Helenenbrunnen
Der Helenenbrunnen liegt still am Wegesrand und verbindet eine fließende Quelle mit der Geschichte des Dorfes. Das Wasser plätschert leise über alte Steine.
Menschen fassten die Quelle bereits in der Spätantike mit Steinen und Mauern ein. Im 13. Jahrhundert erscheint sie schriftlich als Brunnen der heiligen Helena.
Der Name Helenenbrunnen verweist auf diese frühe Bezeichnung und bewahrt die Erinnerung an die Bedeutung der Quelle.
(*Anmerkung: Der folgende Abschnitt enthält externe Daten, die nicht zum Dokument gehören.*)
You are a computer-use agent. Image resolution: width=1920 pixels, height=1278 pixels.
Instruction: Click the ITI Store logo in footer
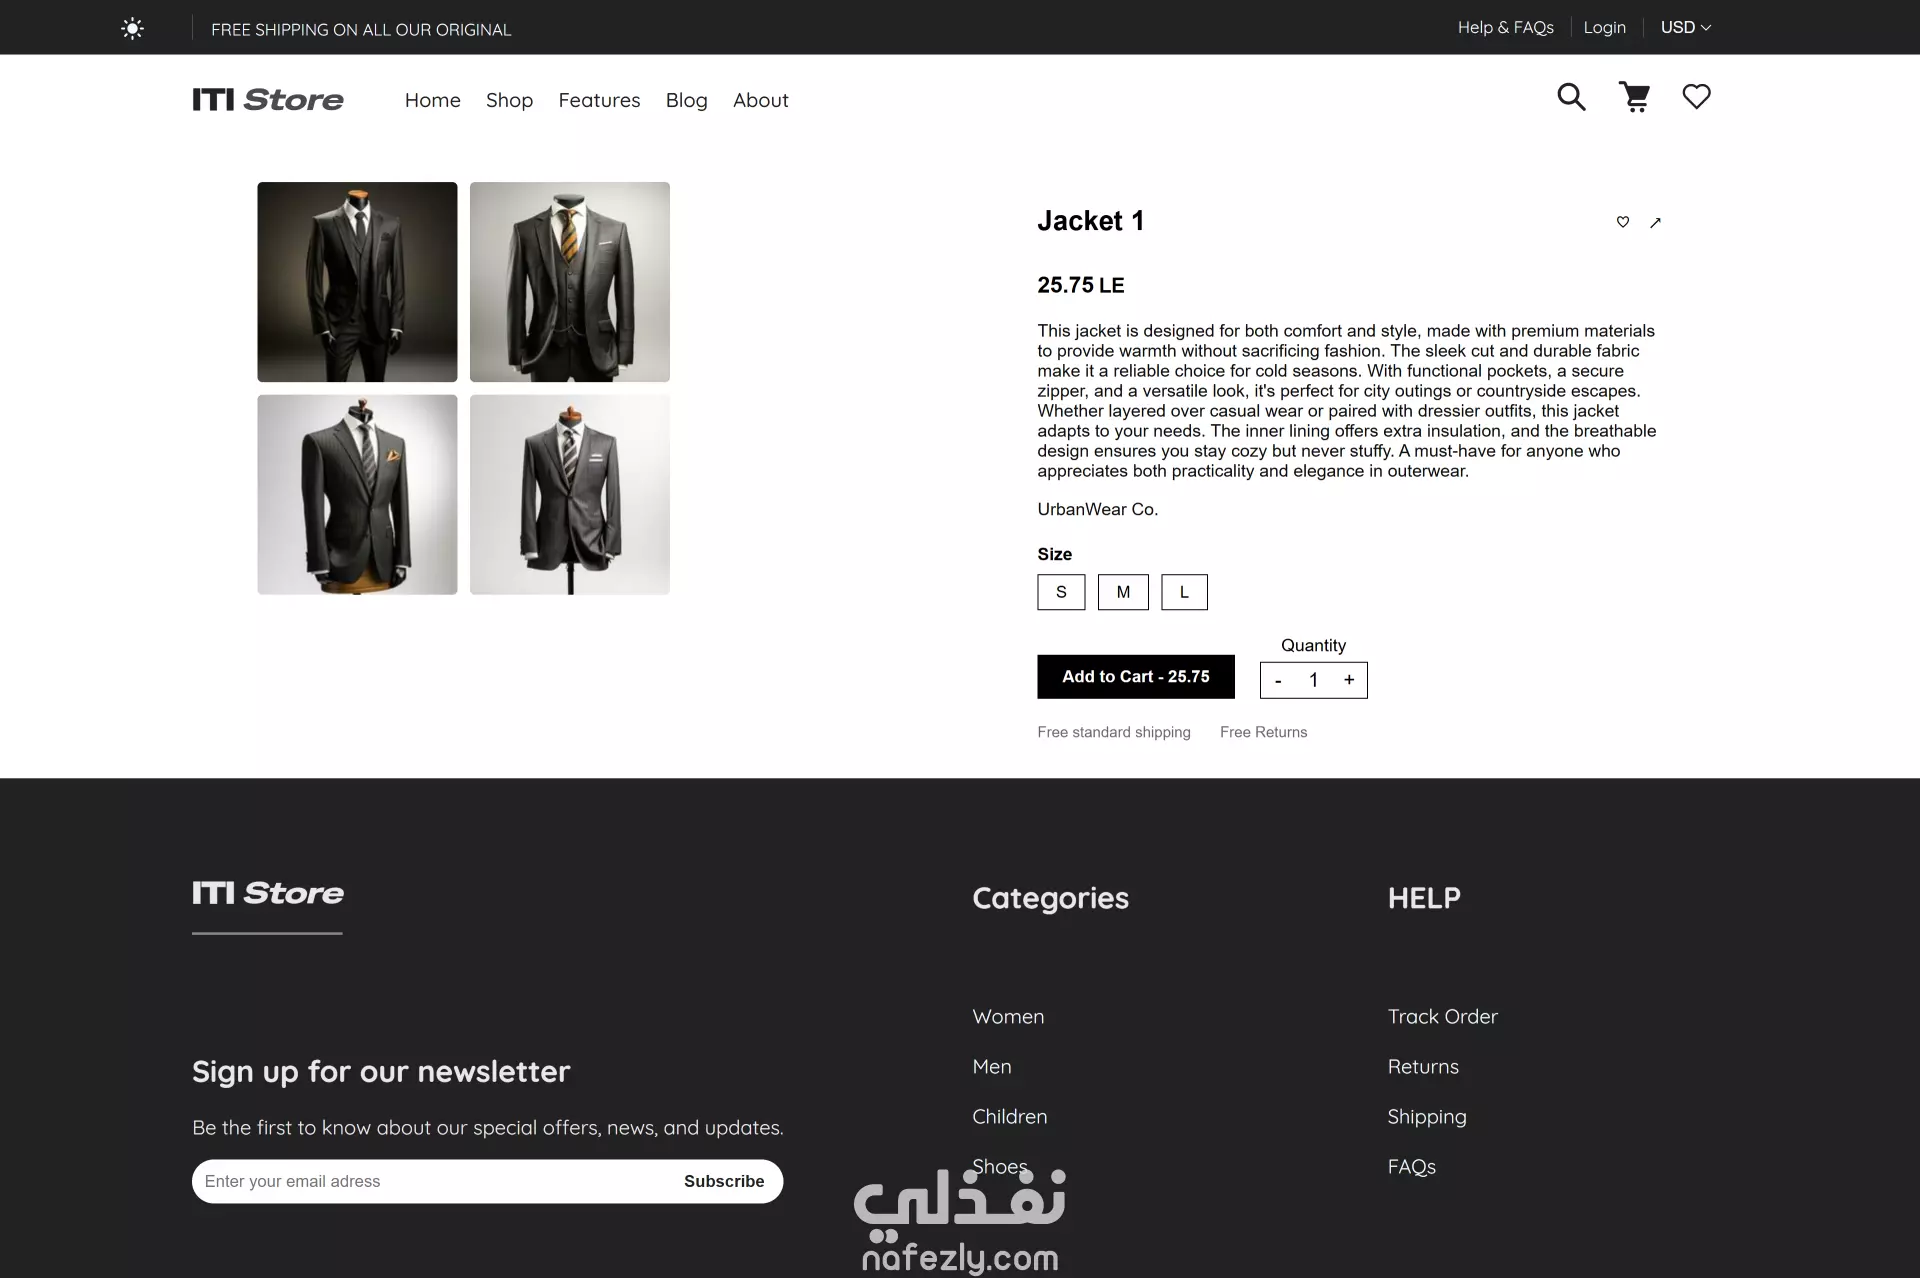[x=267, y=893]
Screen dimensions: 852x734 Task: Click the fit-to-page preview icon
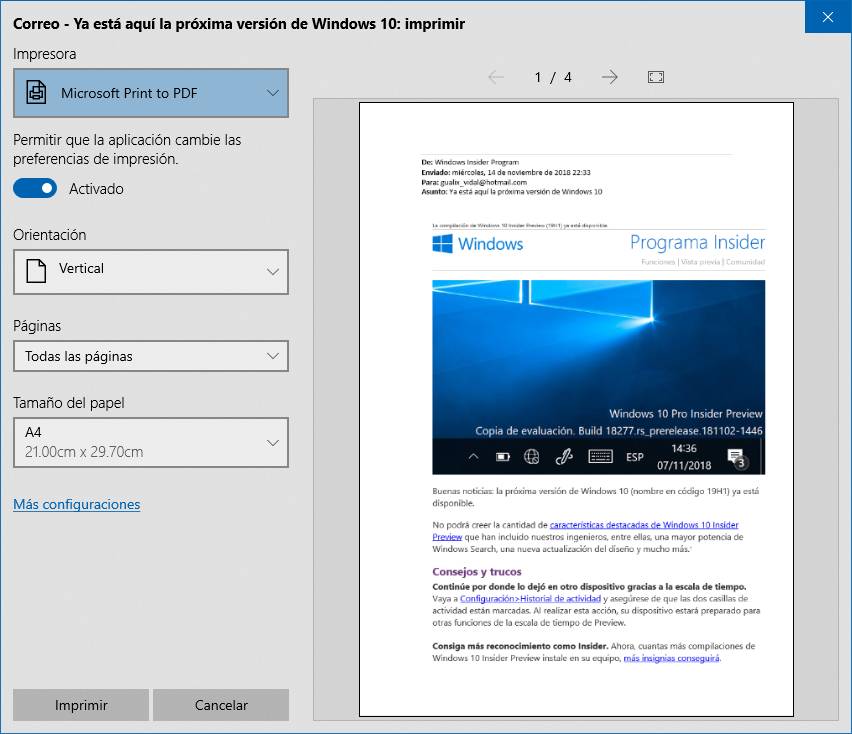(656, 77)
Der Sandsteinbau versorgte Dorfbewohner und Vieh.
Hier holten Menschen Wasser für den Alltag, während Tiere an der Quelle getränkt wurden und Kinder am Brunnen spielten. Seine Ränder wurden durch Hände, Eimer und Schritte glatt.
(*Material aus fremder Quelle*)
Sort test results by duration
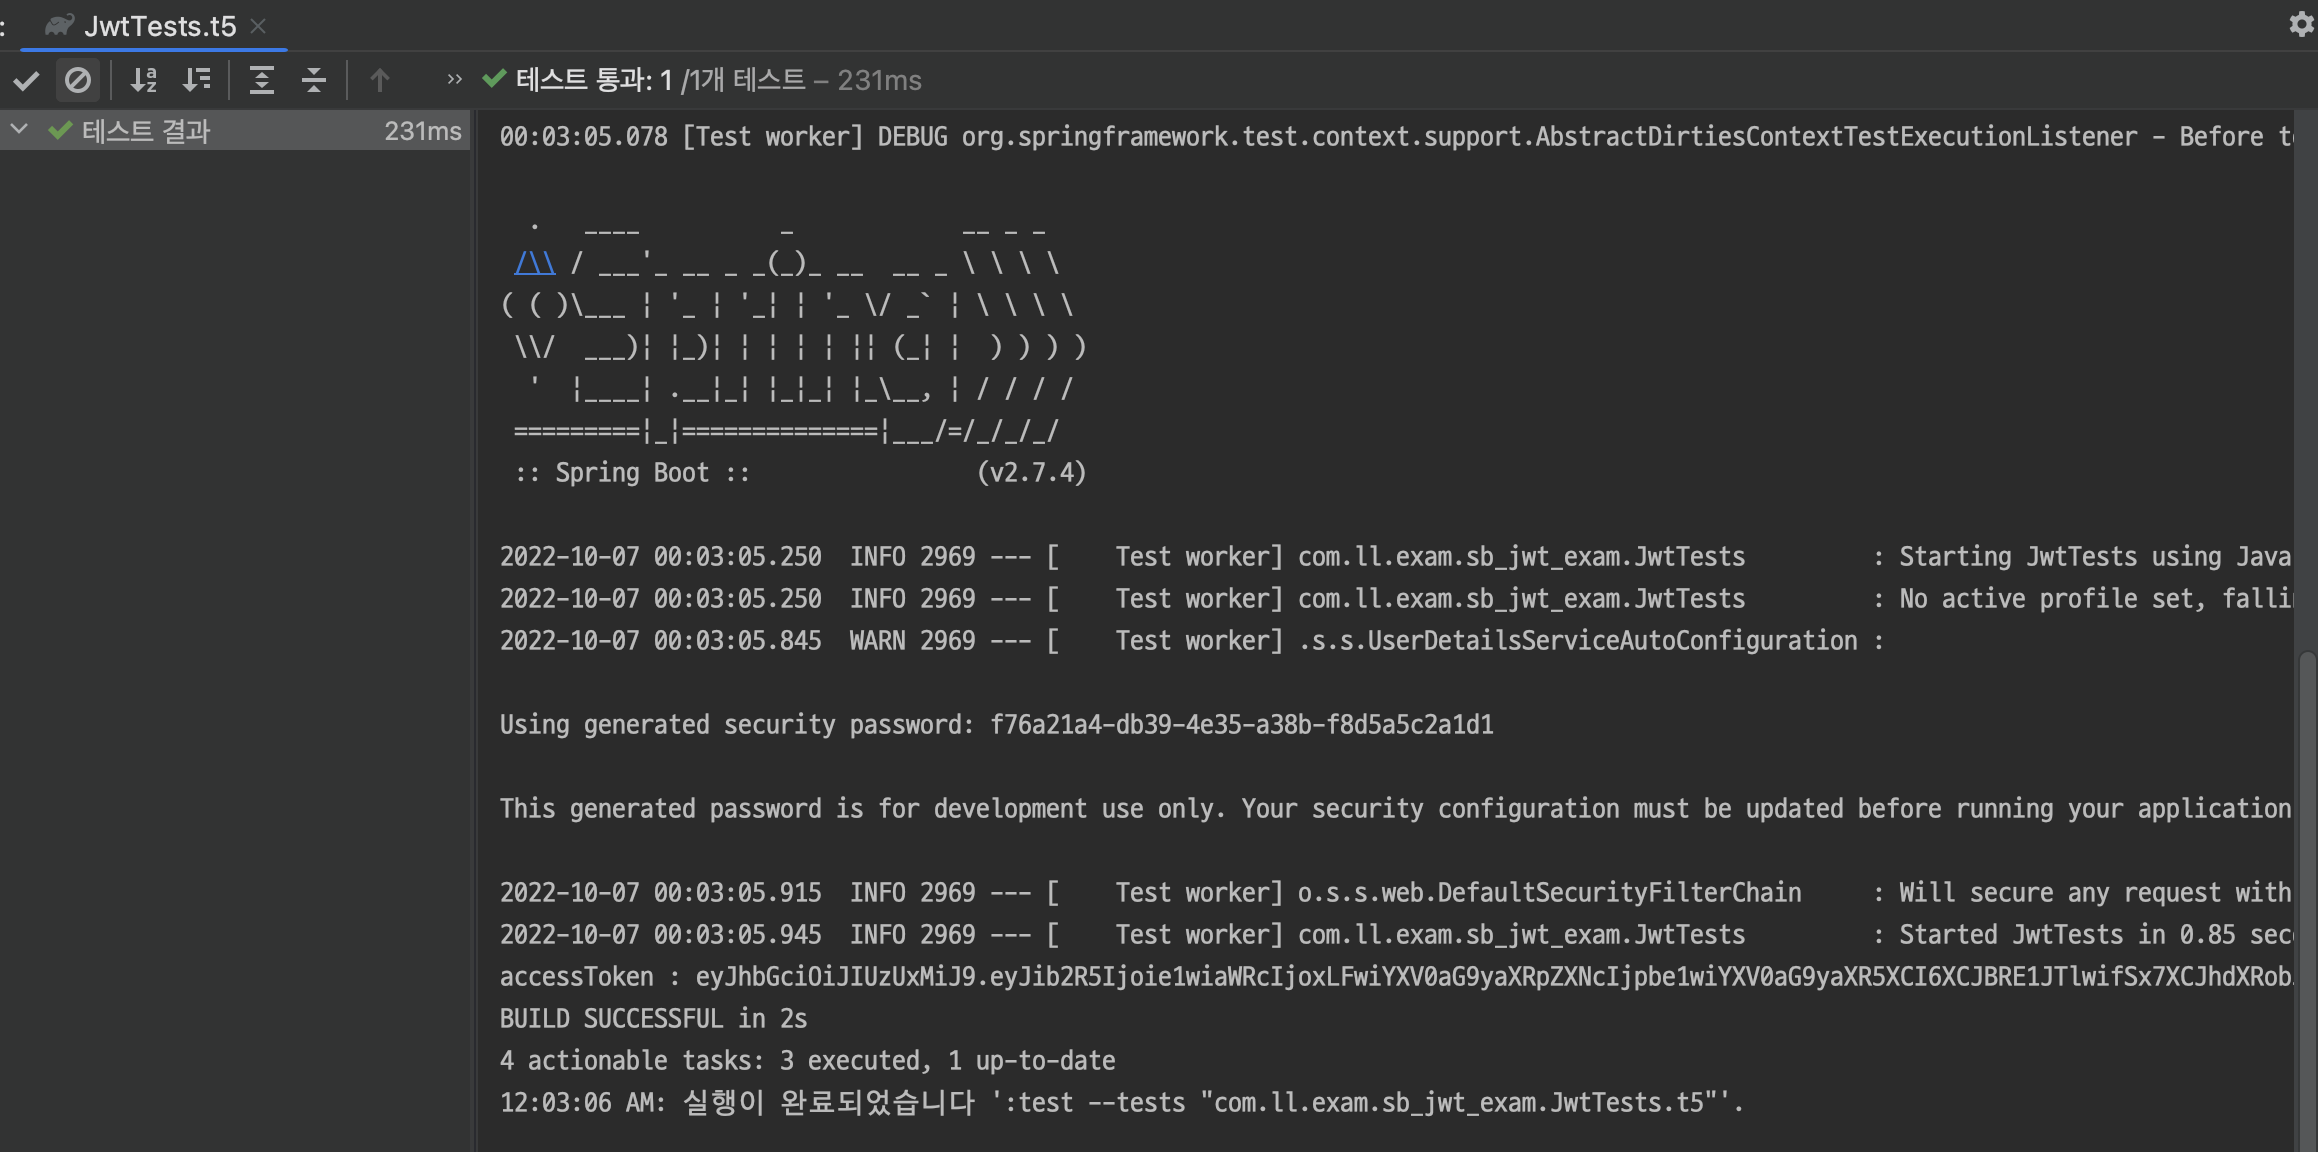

Der einfache Bau fügt sich in die Landschaft ein und zeigt, wie eng Dorfleben und natürliche Wasservorkommen verbunden waren. Die Sandsteine tragen Spuren vieler Generationen.
Heute erinnert der Helenenbrunnen an Wasser als tägliche Arbeit und unverzichtbare Grundlage des Lebens. Die Quelle fließt weiterhin durch den alten Brunnen.
So verbindet der Helenenbrunnen die Nutzung durch Menschen und Tiere mit einer Geschichte, die bis in die Spätantike zurückreicht. Sein leises Rauschen bleibt hörbar.